We will not talk now about the benefits or the dangers of a source of pure glucose and fructose. Everyone has heard about this for a long time. But not everyone knows how to determine the quality of honey.
Let's start with the states of honey: liquid, stone, crystallized.
Stone honey is the rarest. It is collected by wild bees that settle in the mountains, in hard-to-reach crevices. Honey is really hard as a stone, because its moisture content is scanty.
Liquid honey (fresh "pitching") is always especially fragrant, viscous and similar to amber. Of course, the taste, aroma, and color depend on where the collection took place.
Soon, honey crystallizes, becomes loose (moisture evaporates). By the way, it does not change the composition and remains as useful. And faking it is harder. That is why do not be tempted by liquid honey in the winter - there is a high probability of an unscrupulous fake.
It may turn out that honey seems to be natural, but instead of benefit, it will only bring harm. The catch lies in the heat treatment of this product: to give a “seductive” look, the crystallized honey is heated, as a result you get either destroyed enzymes or carcinogens.
And honey can be mature and unripe (immature).

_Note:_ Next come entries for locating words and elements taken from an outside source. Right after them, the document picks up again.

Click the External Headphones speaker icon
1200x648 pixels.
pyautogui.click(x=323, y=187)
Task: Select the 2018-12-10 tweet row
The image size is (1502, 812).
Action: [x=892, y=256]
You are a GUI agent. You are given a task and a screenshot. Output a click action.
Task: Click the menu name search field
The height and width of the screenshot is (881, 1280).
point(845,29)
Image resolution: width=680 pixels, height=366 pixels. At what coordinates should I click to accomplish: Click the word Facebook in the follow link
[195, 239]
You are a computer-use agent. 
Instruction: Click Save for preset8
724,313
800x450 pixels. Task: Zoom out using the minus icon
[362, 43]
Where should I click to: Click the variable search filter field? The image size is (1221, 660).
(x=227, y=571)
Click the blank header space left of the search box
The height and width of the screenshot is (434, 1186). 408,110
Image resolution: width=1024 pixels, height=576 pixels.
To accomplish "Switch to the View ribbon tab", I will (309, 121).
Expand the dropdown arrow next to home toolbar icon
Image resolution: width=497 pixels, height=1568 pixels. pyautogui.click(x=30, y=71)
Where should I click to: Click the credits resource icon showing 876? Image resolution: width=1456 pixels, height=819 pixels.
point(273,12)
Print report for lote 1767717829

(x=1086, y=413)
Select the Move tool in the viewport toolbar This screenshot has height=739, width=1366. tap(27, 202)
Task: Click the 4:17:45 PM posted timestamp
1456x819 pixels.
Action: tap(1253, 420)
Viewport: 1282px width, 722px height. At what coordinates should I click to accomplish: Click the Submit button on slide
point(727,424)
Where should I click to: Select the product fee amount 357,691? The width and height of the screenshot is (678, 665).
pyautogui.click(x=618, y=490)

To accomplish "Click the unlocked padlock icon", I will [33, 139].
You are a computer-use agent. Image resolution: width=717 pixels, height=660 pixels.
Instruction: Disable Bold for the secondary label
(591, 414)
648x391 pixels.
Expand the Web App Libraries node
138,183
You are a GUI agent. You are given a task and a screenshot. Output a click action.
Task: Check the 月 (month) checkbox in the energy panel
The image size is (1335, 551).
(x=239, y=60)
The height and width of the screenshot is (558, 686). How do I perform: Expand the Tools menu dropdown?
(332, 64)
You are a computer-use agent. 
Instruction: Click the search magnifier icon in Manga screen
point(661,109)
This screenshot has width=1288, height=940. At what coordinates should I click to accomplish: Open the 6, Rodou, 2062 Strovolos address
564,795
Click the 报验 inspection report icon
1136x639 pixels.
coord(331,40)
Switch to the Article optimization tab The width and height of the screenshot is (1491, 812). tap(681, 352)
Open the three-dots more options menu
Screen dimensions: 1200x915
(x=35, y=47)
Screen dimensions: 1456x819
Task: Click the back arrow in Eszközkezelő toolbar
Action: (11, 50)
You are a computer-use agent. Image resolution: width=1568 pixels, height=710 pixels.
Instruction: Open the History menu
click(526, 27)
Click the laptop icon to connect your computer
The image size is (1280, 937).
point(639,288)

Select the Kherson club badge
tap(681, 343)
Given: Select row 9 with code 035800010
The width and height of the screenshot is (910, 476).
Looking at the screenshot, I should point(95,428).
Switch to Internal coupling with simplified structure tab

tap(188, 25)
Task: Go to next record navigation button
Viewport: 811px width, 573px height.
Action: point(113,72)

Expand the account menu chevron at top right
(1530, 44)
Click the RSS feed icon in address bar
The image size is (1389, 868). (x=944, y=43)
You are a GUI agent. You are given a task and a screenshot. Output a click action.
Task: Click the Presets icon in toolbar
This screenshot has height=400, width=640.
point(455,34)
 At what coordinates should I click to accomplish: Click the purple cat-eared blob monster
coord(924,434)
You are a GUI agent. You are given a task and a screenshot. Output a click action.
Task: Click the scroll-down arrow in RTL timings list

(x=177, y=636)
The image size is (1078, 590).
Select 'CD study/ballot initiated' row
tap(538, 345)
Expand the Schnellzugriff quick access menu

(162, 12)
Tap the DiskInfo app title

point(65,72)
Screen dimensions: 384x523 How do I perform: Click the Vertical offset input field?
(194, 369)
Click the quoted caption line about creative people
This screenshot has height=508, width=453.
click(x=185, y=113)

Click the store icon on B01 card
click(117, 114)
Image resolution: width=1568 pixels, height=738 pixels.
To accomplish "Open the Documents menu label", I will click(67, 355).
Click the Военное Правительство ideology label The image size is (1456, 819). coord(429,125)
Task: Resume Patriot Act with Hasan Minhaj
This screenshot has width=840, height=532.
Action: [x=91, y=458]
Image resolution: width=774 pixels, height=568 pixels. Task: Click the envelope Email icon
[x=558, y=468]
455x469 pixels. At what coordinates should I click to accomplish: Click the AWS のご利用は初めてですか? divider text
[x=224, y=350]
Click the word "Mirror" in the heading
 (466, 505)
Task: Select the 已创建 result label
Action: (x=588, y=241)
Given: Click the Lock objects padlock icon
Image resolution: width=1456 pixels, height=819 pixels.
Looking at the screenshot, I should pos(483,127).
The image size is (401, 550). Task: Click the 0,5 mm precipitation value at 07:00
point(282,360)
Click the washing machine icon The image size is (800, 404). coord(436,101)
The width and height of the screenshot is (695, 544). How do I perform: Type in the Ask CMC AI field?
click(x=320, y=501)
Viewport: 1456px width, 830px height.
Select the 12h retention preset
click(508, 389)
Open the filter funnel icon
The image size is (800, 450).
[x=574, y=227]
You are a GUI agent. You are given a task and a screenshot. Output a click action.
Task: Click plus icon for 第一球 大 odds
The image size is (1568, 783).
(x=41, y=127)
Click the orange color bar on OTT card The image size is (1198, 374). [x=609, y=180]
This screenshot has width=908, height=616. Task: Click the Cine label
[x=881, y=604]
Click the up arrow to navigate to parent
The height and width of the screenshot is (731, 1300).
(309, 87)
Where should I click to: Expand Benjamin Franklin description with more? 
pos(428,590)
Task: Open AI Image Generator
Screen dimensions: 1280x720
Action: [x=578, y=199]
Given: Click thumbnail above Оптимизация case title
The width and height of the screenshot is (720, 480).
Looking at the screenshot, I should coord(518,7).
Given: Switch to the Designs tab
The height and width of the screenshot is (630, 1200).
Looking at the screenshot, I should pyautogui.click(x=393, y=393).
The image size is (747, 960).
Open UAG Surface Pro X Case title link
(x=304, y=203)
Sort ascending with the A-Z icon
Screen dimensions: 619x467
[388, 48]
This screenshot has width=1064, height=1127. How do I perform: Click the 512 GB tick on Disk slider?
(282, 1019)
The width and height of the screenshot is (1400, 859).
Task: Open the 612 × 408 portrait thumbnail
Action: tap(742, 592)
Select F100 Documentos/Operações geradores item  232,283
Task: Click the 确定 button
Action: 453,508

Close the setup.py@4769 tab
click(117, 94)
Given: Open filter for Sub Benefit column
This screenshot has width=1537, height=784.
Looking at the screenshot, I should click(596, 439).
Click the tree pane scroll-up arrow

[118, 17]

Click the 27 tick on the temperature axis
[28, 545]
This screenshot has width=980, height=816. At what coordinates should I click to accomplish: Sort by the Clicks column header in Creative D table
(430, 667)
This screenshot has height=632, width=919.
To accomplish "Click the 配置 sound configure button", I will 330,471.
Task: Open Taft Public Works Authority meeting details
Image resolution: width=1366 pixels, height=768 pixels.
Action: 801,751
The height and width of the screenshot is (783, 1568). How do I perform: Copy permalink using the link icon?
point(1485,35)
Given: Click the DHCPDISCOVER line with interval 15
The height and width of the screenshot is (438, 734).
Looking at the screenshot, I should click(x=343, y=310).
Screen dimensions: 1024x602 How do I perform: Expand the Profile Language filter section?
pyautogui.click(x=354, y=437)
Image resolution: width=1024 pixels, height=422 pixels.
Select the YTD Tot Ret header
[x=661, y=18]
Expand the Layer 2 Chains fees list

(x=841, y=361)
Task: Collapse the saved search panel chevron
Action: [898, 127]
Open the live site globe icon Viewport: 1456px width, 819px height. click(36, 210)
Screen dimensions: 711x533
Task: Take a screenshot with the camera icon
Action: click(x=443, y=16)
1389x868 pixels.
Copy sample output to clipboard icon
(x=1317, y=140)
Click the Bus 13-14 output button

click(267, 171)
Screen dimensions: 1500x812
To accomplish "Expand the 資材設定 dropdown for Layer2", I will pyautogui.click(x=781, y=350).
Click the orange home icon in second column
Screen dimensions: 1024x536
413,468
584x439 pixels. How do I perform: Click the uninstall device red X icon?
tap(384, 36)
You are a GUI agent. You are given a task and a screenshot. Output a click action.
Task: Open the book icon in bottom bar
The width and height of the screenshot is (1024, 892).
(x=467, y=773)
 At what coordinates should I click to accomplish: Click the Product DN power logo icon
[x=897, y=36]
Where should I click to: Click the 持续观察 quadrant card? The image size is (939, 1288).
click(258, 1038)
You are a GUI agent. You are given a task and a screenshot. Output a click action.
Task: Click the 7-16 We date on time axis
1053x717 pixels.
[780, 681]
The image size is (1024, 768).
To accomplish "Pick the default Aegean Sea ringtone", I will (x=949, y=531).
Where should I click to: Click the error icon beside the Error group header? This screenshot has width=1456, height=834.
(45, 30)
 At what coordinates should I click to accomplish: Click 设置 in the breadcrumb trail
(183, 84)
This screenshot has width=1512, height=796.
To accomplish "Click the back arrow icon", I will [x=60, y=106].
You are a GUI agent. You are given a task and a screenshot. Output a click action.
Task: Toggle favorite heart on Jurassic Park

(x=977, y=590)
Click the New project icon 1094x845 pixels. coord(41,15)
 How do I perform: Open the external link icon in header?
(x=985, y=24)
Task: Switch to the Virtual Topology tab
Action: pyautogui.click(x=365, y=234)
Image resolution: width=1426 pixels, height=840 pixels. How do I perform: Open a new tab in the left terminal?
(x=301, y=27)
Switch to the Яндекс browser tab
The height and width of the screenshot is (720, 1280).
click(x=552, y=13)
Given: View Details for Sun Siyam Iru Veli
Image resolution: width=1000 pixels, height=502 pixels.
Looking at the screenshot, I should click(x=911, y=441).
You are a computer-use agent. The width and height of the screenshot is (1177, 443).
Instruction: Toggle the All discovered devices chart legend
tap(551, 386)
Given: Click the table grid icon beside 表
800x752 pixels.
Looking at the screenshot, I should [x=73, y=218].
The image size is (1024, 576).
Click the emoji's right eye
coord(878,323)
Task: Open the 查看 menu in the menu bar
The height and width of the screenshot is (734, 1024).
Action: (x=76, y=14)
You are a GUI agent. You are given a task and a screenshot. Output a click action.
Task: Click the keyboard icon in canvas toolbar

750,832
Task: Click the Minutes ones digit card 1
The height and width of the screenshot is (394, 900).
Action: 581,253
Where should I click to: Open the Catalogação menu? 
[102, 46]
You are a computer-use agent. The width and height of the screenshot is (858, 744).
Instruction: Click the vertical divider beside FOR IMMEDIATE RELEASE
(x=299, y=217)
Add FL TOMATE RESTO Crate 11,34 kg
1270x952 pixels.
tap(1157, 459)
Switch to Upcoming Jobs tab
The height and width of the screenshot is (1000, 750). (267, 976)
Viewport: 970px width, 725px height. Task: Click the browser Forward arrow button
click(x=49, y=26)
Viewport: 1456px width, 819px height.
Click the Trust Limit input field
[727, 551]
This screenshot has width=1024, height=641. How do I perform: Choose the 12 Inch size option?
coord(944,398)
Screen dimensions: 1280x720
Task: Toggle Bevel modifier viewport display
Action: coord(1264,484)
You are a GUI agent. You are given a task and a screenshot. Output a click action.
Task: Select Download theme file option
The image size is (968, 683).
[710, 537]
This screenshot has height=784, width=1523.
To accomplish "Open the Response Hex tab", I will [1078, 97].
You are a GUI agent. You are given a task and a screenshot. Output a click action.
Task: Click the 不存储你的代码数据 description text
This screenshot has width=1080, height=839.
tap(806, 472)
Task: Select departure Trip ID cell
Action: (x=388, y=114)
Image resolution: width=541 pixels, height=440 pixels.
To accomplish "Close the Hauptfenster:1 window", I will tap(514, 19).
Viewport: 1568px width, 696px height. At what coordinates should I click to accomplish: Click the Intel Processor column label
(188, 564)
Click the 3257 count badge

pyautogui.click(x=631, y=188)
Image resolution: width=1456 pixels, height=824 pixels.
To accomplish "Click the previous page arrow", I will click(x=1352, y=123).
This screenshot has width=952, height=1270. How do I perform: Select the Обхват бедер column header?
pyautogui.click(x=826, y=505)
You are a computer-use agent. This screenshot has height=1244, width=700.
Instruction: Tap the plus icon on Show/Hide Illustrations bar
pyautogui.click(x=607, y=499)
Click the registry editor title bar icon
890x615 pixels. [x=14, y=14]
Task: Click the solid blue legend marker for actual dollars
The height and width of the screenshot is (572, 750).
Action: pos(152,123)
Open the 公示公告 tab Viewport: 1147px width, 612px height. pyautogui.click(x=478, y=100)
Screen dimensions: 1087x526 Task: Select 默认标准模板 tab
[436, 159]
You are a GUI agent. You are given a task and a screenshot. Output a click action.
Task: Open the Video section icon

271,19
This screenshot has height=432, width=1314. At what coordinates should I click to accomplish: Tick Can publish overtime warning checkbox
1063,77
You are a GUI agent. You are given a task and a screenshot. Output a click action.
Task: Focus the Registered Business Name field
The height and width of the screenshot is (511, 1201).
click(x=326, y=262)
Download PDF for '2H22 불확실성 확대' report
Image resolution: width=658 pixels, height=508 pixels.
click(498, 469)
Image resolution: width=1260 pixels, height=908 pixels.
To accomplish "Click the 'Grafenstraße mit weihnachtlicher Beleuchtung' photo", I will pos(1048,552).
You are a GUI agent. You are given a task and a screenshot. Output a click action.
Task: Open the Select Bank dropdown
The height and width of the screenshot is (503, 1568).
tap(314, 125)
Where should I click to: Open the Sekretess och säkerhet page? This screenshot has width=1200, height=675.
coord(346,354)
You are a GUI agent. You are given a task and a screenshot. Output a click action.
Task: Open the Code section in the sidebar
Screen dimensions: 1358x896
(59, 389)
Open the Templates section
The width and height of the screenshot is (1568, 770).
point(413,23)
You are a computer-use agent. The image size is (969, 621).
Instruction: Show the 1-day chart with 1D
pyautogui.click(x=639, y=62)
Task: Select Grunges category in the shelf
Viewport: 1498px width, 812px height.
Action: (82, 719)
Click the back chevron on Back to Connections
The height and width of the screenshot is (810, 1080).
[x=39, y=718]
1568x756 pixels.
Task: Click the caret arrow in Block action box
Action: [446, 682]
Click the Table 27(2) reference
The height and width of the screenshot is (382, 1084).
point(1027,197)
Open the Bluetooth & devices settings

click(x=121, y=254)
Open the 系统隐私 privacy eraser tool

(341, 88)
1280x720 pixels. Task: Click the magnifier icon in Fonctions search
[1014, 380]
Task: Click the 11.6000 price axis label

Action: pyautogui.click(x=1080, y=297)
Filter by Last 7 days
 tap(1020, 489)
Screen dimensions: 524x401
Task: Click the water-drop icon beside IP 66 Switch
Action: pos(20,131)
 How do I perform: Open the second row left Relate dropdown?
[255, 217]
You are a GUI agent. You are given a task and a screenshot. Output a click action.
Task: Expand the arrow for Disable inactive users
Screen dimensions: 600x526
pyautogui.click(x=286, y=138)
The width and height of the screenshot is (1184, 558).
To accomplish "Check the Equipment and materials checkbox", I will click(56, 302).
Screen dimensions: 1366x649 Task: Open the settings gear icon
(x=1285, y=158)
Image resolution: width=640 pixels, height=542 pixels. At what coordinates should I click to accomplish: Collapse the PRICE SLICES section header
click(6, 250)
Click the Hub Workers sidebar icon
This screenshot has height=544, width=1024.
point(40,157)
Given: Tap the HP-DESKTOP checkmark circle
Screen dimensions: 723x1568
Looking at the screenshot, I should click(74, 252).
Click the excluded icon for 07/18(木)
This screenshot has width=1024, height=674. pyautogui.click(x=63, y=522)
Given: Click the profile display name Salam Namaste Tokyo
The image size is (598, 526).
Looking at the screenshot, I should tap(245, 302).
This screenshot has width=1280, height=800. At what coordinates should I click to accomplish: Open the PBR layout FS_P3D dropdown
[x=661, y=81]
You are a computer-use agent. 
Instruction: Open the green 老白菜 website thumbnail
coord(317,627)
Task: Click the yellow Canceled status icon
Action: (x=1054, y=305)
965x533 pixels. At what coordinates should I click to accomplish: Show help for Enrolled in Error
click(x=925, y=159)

How to determine the quality of honey in this case? Actually, the very phrase "immature honey" itself makes you wonder: is it worth it to buy? Bees do not immediately seal their stocks in combs with peculiar wax caps. Nature laid in them the ability to “feel” the moisture content and wait for its evaporation, simultaneously supplying the product of activity with substances that kill microorganisms and bacteria, increasing the shelf life of sweet reserves. It is this process that beekeepers call ripening. Market conditions (or rather, thirst for profit) force unscrupulous beekeepers to disrupt the maturation process for the sake of earlier implementation. The quality of honey, of course, suffers. As a result, fermentation, loss of both taste and healing qualities. Therefore, the shelf life, of course, is minimal. Immaturity of honey is determined after heating to 20 ° C. If you remove and rotate the spoon, the honey will not wind up (too liquid).
Mature honey with the continuous rolling of a spoon, even slow, is screwed up and almost does not drain. And when transfused, it forms a kind of slowly spreading little hill, flowing down in thick, wide ribbons. But immature honey spreads out very quickly.
Any (stock, mixed, flower) honey can be checked for naturalness and improvised ways. Going for a purchase, grab water, iodine, vinegar.
Now for the details.
1. How to determine the quality of honey using vinegar? Dissolve a little honey in water (by the way, it should dissolve without residue, the presence of a precipitate already indicates poor quality) and drip vinegar into this solution. The chemical reaction will make a verdict: the appearance of foam is an undeniable sign of the presence of chalk.
2. How to determine the quality of honey with iodine? Put iodine in the same solution - the blueness indicates the presence of starch or flour.
Weight is also very important: a liter jar filled with honey should not weigh less than 1.4 kg (minus the weight of the jar itself).
If you don’t have vinegar, iodine or scales on hand, use second-rate paper (for example, a piece of newspaper). Drop honey on it. A blurry drop that forms a wet border will indicate the presence of water.
Now look at the jar of honey. Bubbles, the presence of foam, sour smell, stratification indicate fermentation (and therefore, immaturity).
The coarsest fake is “sugar honey”, a few drops of which will make boiled milk “curl up”. Actually, this is the simplest molten sugar with the addition of "garbage": pieces of honeycombs, paws of bees and even dead bees themselves. For the smell, some natural honey is sometimes added. In any case, you will immediately identify this fake (if, of course, you have tried real honey at least once): no aroma, no taste (just sweet), no color. And the consistency is not that ...
Honey in honeycombs is simply impossible to fake.
Want to avoid fakes? Find your "regular" seller. Perhaps even in the market, in a permanent place. It is on permanent. After all, reputation is expensive. And that means there is no point in faking, otherwise the seller will lose the buyer. Avoid spontaneous markets, grandmothers at the porches, gypsies, etc. Take the time to search, because you buy honey for health.